## Exercise description
Among the records that follow, set down only the lines from the one containing "Despre noi (876, 101)" to the one containing "[button] (984, 76)", both included, exactly.

##### Information

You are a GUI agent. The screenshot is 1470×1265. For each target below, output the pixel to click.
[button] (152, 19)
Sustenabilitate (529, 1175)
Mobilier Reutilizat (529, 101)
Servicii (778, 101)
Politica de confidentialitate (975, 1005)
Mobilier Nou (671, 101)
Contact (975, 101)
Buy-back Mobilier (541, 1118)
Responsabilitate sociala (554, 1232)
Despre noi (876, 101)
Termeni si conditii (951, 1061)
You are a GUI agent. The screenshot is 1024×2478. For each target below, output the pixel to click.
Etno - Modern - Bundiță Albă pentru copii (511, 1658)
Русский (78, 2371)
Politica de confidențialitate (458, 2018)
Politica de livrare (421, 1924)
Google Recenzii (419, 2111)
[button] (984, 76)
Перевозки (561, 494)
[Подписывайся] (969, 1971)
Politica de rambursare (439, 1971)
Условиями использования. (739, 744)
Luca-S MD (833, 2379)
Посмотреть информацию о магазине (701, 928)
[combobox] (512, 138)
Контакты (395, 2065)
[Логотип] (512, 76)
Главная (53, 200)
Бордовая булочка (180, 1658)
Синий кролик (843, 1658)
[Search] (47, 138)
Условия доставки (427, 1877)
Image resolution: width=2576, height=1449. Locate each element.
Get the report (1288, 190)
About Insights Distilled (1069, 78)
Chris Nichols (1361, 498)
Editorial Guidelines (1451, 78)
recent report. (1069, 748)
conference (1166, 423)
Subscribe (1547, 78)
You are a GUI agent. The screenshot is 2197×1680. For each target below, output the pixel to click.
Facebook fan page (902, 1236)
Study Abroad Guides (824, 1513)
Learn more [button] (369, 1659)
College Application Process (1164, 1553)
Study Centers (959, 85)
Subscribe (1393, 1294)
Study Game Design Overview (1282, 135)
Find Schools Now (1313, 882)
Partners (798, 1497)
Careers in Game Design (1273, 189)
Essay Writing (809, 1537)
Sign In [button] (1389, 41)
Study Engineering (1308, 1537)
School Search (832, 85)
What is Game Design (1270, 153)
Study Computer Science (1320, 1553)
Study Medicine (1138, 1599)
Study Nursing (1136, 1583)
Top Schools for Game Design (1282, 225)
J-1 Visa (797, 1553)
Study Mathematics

##########

## Solution for this exercise
Despre noi (876, 101)
Termeni si conditii (951, 1061)
You are a GUI agent. The screenshot is 1024×2478. For each target below, output the pixel to click.
Etno - Modern - Bundiță Albă pentru copii (511, 1658)
Русский (78, 2371)
Politica de confidențialitate (458, 2018)
Politica de livrare (421, 1924)
Google Recenzii (419, 2111)
[button] (984, 76)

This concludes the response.